FFX logger setup now reuses named handlers, and fallback logger access no longer mutates handlers in ordinary constructors and helpers.

Focused Snapshot

Highest-leverage application optimizations:
- Lazy-load CLI command dependencies so lightweight commands do not import most of the app.
- Collapse repeated ffprobe calls into a single probe result per source file.
- Replace query.count() plus first() patterns with single-query ORM accessors.
- Cache or precompile filename pattern regexes instead of scanning every pattern for every file.
Highest-leverage repo and workflow optimizations:
- Consolidate setup and upgrade tooling to reduce overlapping shell-script responsibilities.
- Continue migrating the oversized legacy test/combinator surface into focused modern tests so it is easier to run, debug, and extend.

Optimization Candidates

CLI startup and import cost

src/ffx/cli.py imports a large portion of the application at module import time, even for cheap commands such as version, help, setup_dependencies, and upgrade.
Optimization:
- Move heavy imports into the commands that actually need them.
- Keep the CLI root importable with only core stdlib and Click dependencies.
Expected value:
- Faster startup for scripting and tooling commands.
- Less coupling between maintenance commands and the runtime stack.
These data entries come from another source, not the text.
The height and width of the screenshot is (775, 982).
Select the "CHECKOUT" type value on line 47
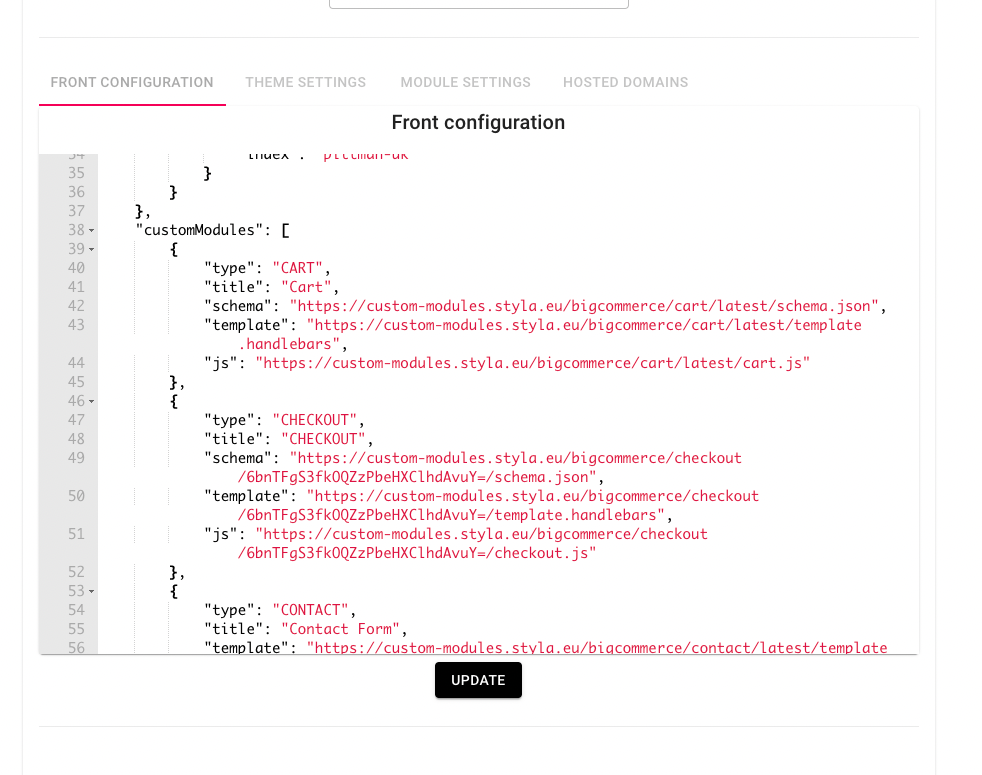pos(316,419)
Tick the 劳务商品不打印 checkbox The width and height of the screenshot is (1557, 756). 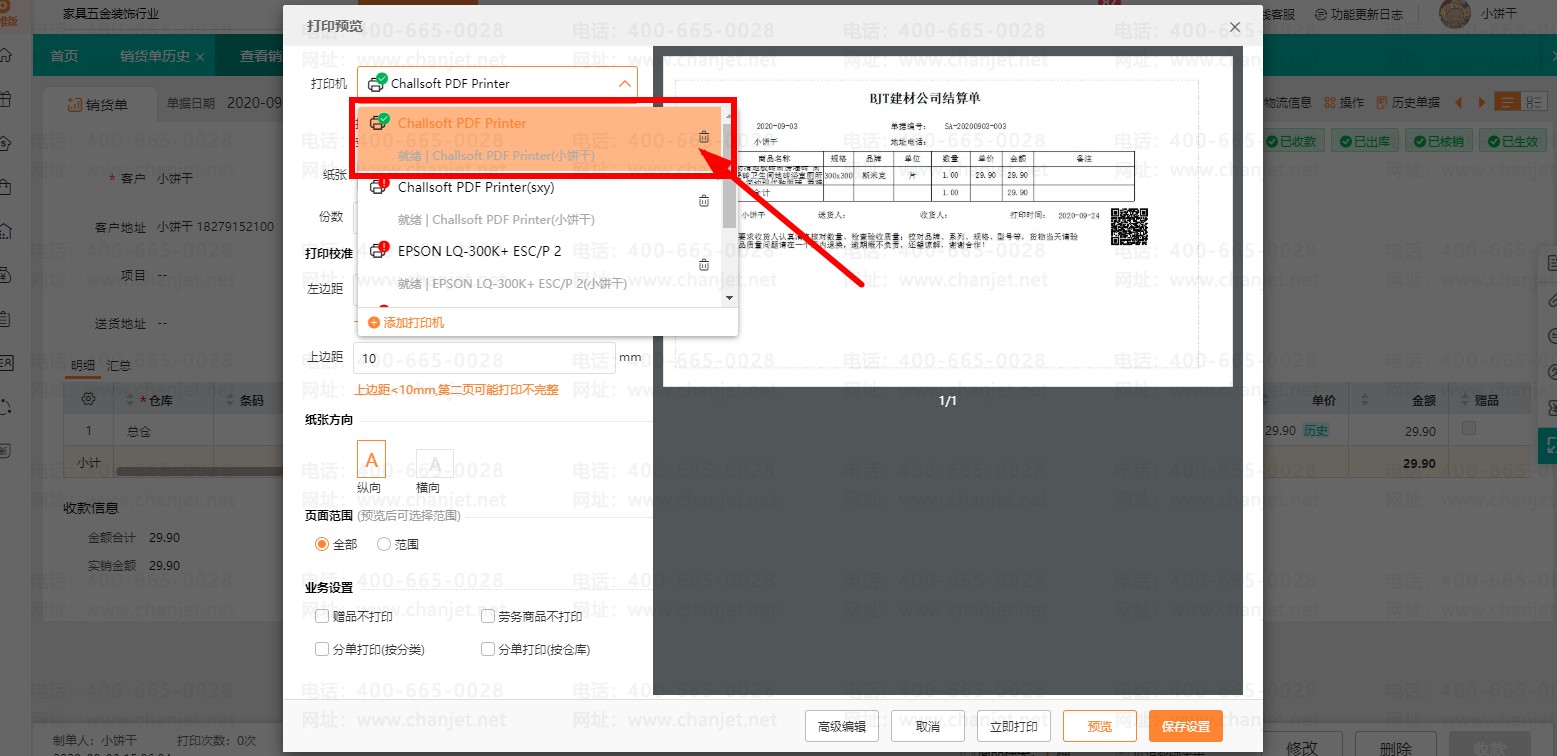pos(489,617)
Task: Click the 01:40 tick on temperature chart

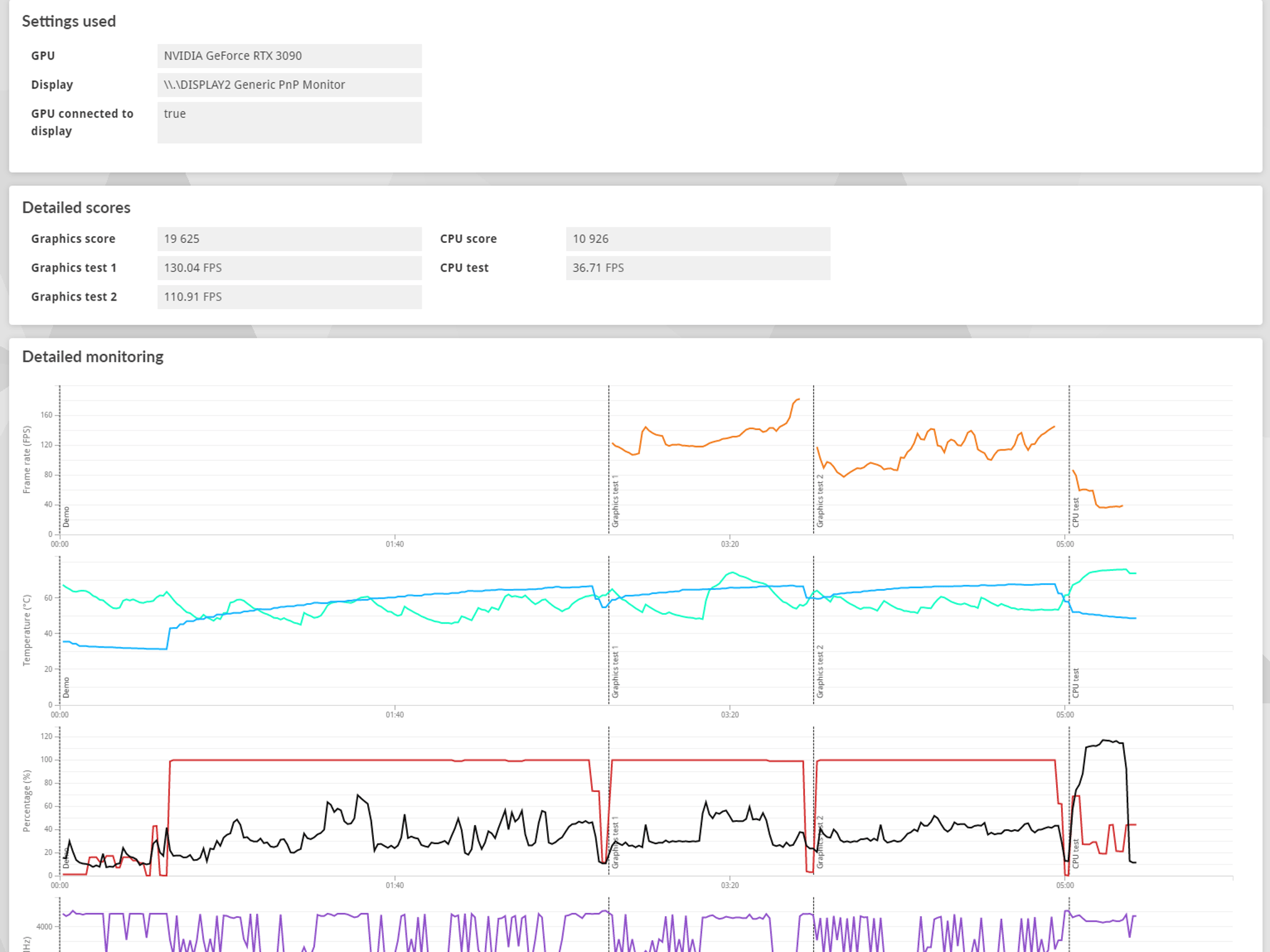Action: 394,715
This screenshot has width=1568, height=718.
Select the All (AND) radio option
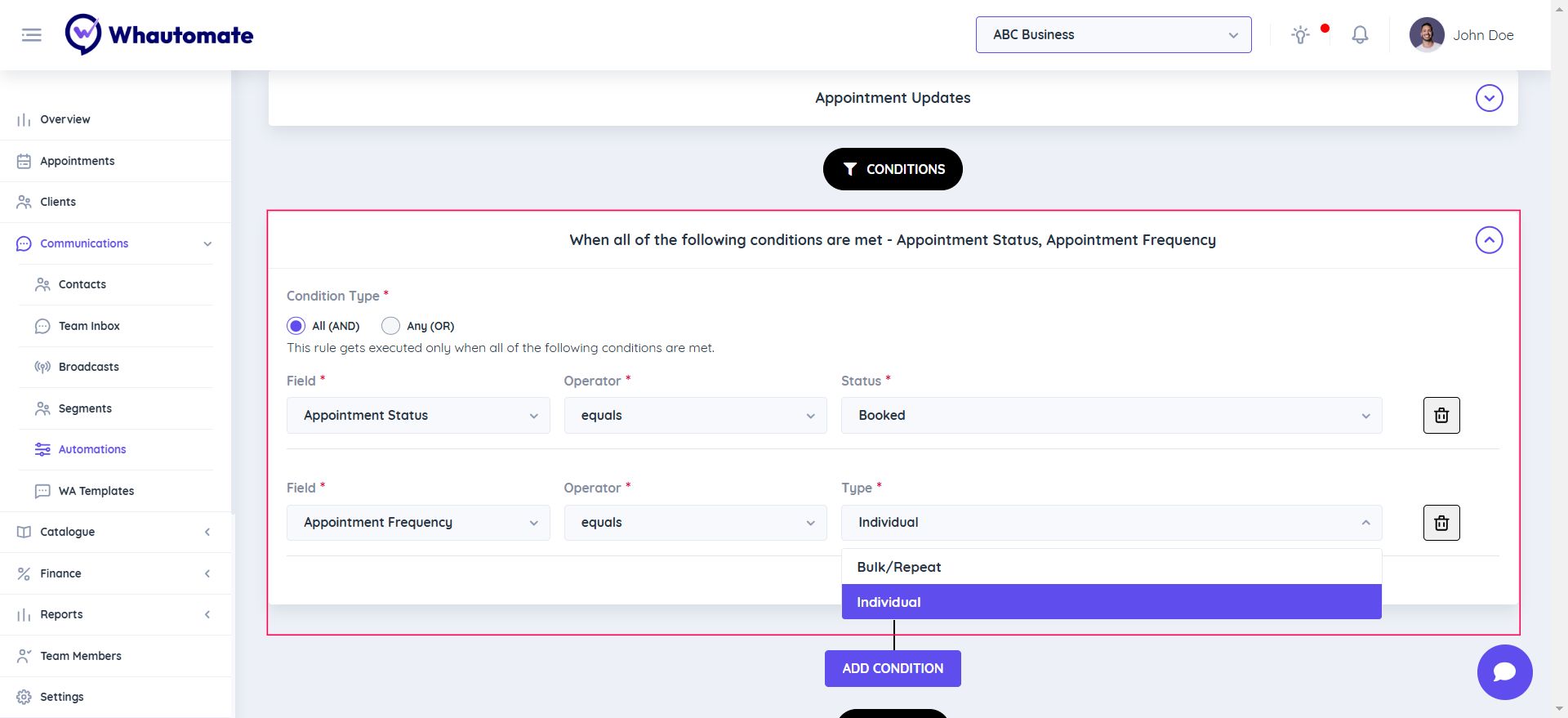tap(296, 326)
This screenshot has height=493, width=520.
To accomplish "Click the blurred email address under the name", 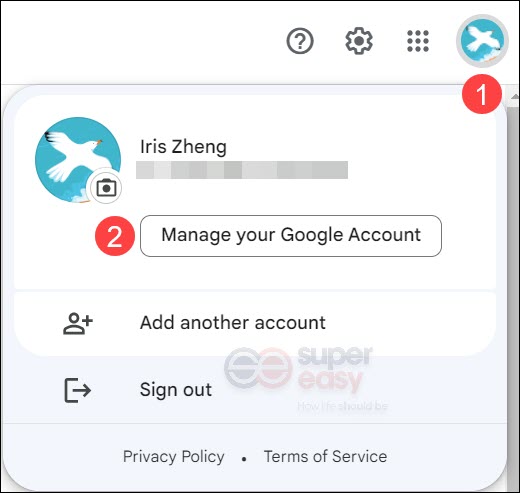I will pos(242,170).
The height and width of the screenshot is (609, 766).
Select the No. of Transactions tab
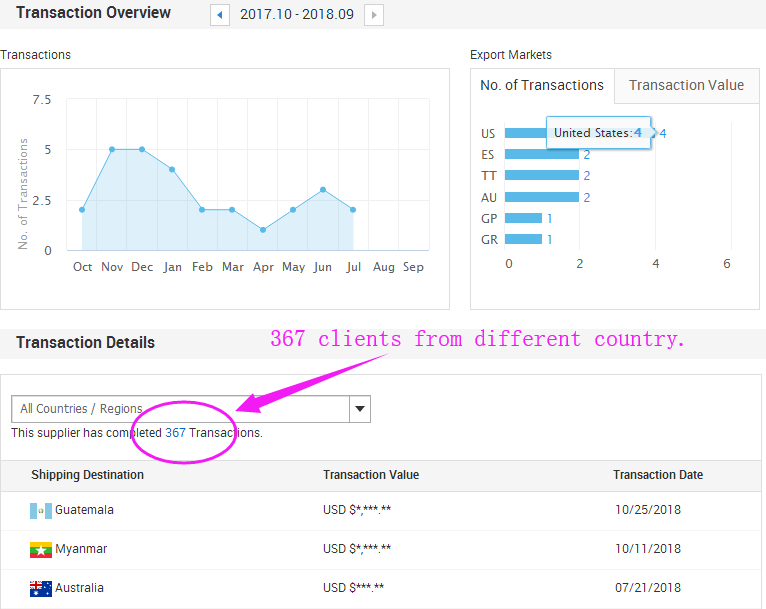[542, 86]
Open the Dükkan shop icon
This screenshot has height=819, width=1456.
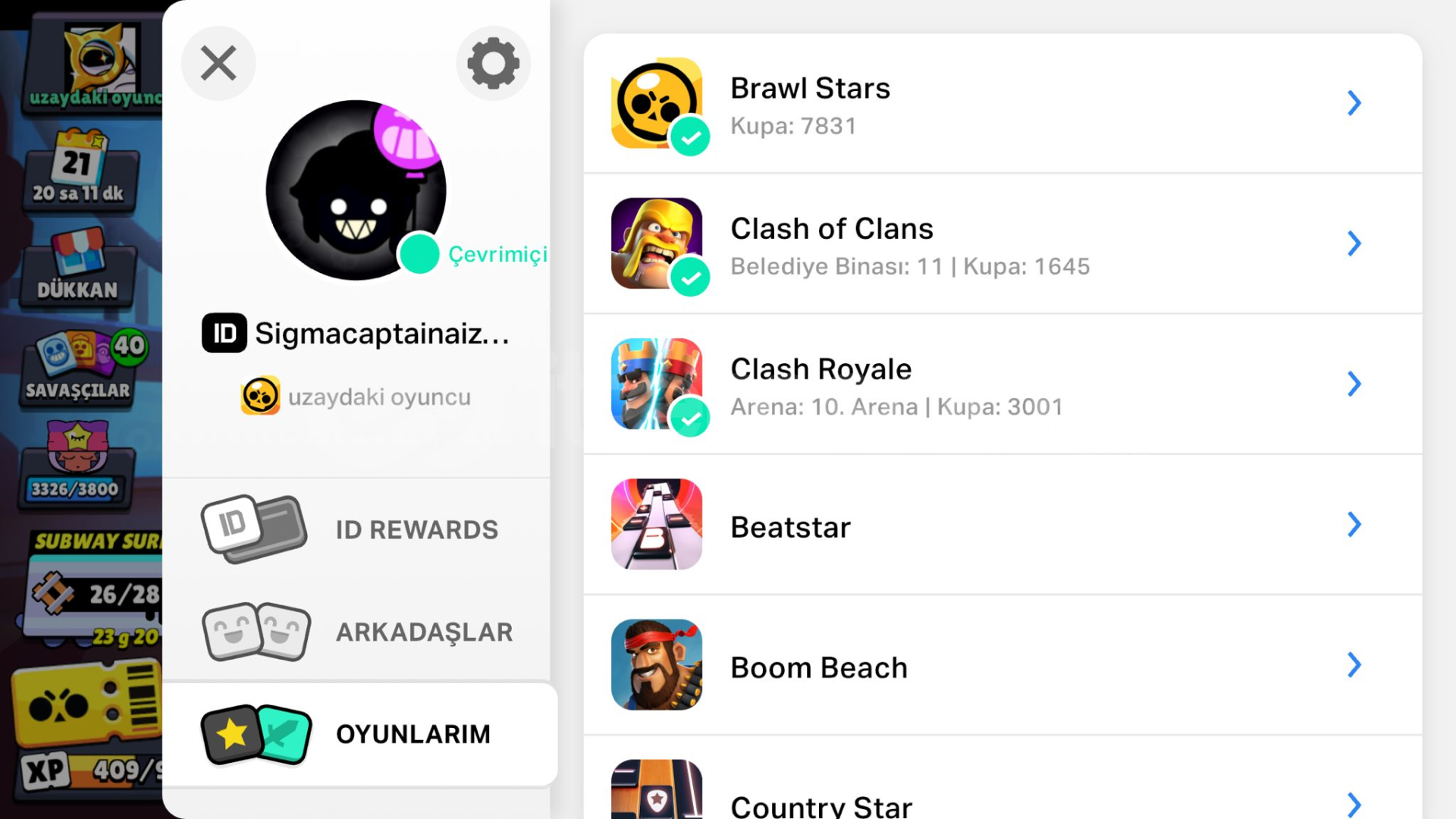pyautogui.click(x=78, y=265)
Repeated database queries via count() plus first()

Controllers such as src/ffx/show_controller.py, src/ffx/pattern_controller.py, and src/ffx/database.py often do q.count() and then q.first().
Optimization:
- Replace with first(), one_or_none(), or existence checks that do not issue two queries.
- Standardize this across all controllers.
Expected value:
- Lower SQLite query volume.
- Simpler controller code.

Filename pattern matching scales linearly across all patterns

src/ffx/pattern_controller.py loads every pattern and runs re.search against each filename on every lookup.
Optimization:
- Cache compiled regexes in process memory.
- Stop after the first intentional match instead of silently returning the last match.
- Consider explicit pattern priority if overlapping rules are valid.
Expected value:
- Faster per-file setup when many patterns exist.
- More predictable matching behavior.

Media probing does two separate ffprobe subprocesses per file

src/ffx/file_properties.py calls ffprobe once for format data and once for stream data.
Optimization:
- Use one probe call that requests both format and streams.
- Cache that result inside FileProperties.
Expected value:
- Less subprocess overhead.
- Faster inspect and convert flows.

Crop detection is always a full extra ffmpeg scan

src/ffx/file_properties.py runs a dedicated ffmpeg -vf cropdetect pass for each file when crop detection is requested.
Optimization:
- Cache crop results for repeated runs on the same source.
- Consider exposing shorter sampling windows or probe presets for large files.
Expected value:
- Lower latency on repeated experimentation.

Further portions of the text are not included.